Imagining the next steps

At the time of writing, the work on the implementation of the new contract had paused since there was a recognition that the university would not be ready to make things work in October.

Another question I have been asking myself is: “if someone in the VCE asked me for my view about what they should do, how might I respond?”

As a starting point, and to facilitate further discussions, here are my suggestions:

1. Let’s go bottom up, not top down

One thing that I’ve realised is that top down change doesn’t really work when there are two factors at play: loads of complexity, and working with a rich community of colleagues who are free thinkers who really want to be involved. 

Staff tutors are smart people. They have a wealth of experience and knowledge. That experience and knowledge exists “on the ground” within the schools. They will be doing the work at the end of the day, so it is important to reach down to those grass roots.

2. Separate negotiation from implementation

The project team tried to negotiate their way to an implementation. It is right and proper that unions are involved in the negotiation of contract terms and condition, but the implementation of operational processes and system is substantially different. There isn’t any reason why the union need to be substantially involved (and I choose my words carefully here) in the gathering of detailed requirements. 

I’ve heard the argument “we couldn’t start the implementation because we were still negotiating” a number of times. This view doesn’t stand up to scrutiny. The broad aims and principles of the contract are understood and published. All the time on the project has been used up for negotiation, and not implementation.  There is no reason why everything needs to be completely defined before the work that is needed to implement the contract could begin.

3. Uncover those requirements

In the January 2019 workshop which I referenced earlier, I spoke about using tools such as personas, scenarios and use cases as potential ways to start to uncover user requirements. Before even considering system requirements, it’s important to ask a simpler question: “what, exactly, is the work that staff tutors do?” It’s important to capture scenarios, to evaluate them, to write new ones, and to test them thoroughly because different staff tutor communities might understand similar things in slightly different ways.

A whole host of issues were uncovered during the February 2020 staff tutor new tutor contract, but these issues were not clearly shared, understood and resolved in a way that was clear or understandable. All this gives the sense “the project team” don’t really understand what staff tutors need to be doing to make the new tutor contract a reality. 

4. Embed change agents within schools

I hate the term “change agents” but at the moment I can’t come up with anything better. 

The existing project had a role that was called a “faculty rep”. The faculty rep had the unenviable job of being an interface between the faculty and the project team.  Our STEM faculty rep has done a very good job in helping a lot of staff tutors understand some of the fundamental challenges that need to be resolved. Structurally, however, four faculty reps isn’t enough people to facilitate complex strategic change when there are at least four hundred centrally employed university staff who are directly affected by those changes (I include AL services colleagues as well as staff tutors within this rough estimate of staffing numbers).

A proposal is to have someone within every school (or a part of a person within smaller schools) who help with activities such as gathering requirements, testing requirements, and sharing updates about how systems and tools will work. 

In response to queries about the lack of engagement by the project team, I’ve heard members of the project and colleagues from the union say: “we have had staff tutors in all the negotiating groups”. That certainly is the case, but there is a fundamental difference between participating in a collective bargaining and negotiating structure, and having the need to actively uncover requirements, enact culture changes and help colleagues to understand new ways of working.

> **Provided material**
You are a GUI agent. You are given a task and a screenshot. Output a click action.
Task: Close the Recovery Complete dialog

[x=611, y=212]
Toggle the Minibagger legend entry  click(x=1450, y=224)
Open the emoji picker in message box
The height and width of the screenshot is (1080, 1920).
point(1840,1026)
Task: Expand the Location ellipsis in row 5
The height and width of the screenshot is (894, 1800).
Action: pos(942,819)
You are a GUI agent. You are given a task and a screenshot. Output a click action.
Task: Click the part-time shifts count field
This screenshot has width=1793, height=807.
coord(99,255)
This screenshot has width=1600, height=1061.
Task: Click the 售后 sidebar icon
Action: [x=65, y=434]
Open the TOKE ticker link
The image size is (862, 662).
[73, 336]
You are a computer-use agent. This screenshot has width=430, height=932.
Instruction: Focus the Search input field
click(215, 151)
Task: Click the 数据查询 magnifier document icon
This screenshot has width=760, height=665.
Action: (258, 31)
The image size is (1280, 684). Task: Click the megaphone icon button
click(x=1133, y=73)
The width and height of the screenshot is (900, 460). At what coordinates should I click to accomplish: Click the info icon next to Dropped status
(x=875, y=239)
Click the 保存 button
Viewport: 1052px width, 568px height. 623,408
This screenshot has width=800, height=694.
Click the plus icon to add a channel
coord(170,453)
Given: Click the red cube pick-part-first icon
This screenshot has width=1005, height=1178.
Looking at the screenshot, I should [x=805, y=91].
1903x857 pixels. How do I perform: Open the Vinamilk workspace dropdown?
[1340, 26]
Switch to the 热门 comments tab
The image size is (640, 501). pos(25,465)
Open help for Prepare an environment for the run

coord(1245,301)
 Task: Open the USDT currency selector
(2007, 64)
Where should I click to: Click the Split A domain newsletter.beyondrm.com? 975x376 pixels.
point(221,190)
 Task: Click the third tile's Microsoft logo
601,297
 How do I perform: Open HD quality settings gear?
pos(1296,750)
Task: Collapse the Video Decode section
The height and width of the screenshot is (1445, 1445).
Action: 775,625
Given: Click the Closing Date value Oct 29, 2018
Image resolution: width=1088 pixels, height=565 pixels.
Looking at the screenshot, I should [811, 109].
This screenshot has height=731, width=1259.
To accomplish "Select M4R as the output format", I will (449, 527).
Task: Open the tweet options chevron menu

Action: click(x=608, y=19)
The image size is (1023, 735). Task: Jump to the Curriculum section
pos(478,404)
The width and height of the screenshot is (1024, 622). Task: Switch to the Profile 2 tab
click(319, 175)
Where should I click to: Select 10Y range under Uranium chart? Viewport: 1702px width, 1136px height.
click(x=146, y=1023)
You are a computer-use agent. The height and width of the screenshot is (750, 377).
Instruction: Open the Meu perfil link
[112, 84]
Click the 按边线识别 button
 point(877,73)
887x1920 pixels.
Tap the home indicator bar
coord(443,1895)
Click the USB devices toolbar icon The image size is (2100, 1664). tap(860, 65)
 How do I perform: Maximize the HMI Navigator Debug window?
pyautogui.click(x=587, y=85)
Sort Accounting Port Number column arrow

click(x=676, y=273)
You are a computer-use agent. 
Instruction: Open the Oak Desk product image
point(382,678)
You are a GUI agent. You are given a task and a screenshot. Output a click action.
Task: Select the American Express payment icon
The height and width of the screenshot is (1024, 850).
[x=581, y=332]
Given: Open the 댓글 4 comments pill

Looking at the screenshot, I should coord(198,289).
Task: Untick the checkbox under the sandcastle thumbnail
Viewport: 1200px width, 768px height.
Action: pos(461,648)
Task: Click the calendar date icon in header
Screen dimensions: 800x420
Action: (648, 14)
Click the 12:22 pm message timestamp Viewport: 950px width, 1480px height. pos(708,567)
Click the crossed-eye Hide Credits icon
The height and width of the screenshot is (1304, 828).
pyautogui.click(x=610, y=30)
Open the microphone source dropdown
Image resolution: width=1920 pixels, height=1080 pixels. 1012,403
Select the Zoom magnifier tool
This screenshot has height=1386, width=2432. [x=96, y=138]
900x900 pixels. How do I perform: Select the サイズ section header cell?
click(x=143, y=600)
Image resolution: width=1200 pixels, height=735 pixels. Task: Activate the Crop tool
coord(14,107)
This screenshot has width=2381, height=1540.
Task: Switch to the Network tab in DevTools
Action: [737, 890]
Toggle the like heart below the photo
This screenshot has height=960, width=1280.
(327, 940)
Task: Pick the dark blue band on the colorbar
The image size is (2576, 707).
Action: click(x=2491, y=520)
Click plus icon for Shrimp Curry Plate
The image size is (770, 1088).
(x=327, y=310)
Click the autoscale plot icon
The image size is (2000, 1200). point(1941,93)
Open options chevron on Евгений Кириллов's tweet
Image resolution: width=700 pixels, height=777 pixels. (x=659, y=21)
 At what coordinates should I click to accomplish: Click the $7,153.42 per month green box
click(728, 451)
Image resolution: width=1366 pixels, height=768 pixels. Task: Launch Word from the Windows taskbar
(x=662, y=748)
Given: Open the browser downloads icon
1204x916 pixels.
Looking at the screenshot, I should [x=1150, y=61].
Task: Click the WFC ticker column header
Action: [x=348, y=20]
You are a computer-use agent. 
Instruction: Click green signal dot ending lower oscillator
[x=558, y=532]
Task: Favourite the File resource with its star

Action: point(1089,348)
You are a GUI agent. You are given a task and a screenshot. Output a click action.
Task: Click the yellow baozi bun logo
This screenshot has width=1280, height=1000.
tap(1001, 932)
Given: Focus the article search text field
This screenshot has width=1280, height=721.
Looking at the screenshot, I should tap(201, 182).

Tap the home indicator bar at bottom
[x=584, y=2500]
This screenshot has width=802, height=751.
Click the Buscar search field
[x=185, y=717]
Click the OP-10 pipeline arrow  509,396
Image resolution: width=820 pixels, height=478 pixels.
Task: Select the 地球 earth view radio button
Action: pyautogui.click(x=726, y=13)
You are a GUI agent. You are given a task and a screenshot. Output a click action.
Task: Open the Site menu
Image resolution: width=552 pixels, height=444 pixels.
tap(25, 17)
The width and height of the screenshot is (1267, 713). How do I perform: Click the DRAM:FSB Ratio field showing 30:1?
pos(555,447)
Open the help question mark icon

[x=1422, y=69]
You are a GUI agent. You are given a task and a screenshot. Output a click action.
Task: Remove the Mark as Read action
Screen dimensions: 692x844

> **To be done**
- 1) Answer the following from the passage on implementing the new tutor contract:
(a) How many faculty reps does the passage mention?
(b) In which month and year was the workshop on uncovering user requirements held?
(c) Which three tools were named at that workshop as ways to begin uncovering user requirements?
- 2) Retype the section of the passage on implementing the new tutor contract starting at "At the time" and ending at "to be involved.".
The lines above were taken from a separate source and are unrelated to the text.

> **Exercise answers**
- 1)
(a) Four.
(b) January 2019.
(c) Personas, scenarios and use cases.

- 2)
At the time of writing, the work on the implementation of the new contract had paused since there was a recognition that the university would not be ready to make things work in October.

Another question I have been asking myself is: “if someone in the VCE asked me for my view about what they should do, how might I respond?”

As a starting point, and to facilitate further discussions, here are my suggestions:

1. Let’s go bottom up, not top down

One thing that I’ve realised is that top down change doesn’t really work when there are two factors at play: loads of complexity, and working with a rich community of colleagues who are free thinkers who really want to be involved.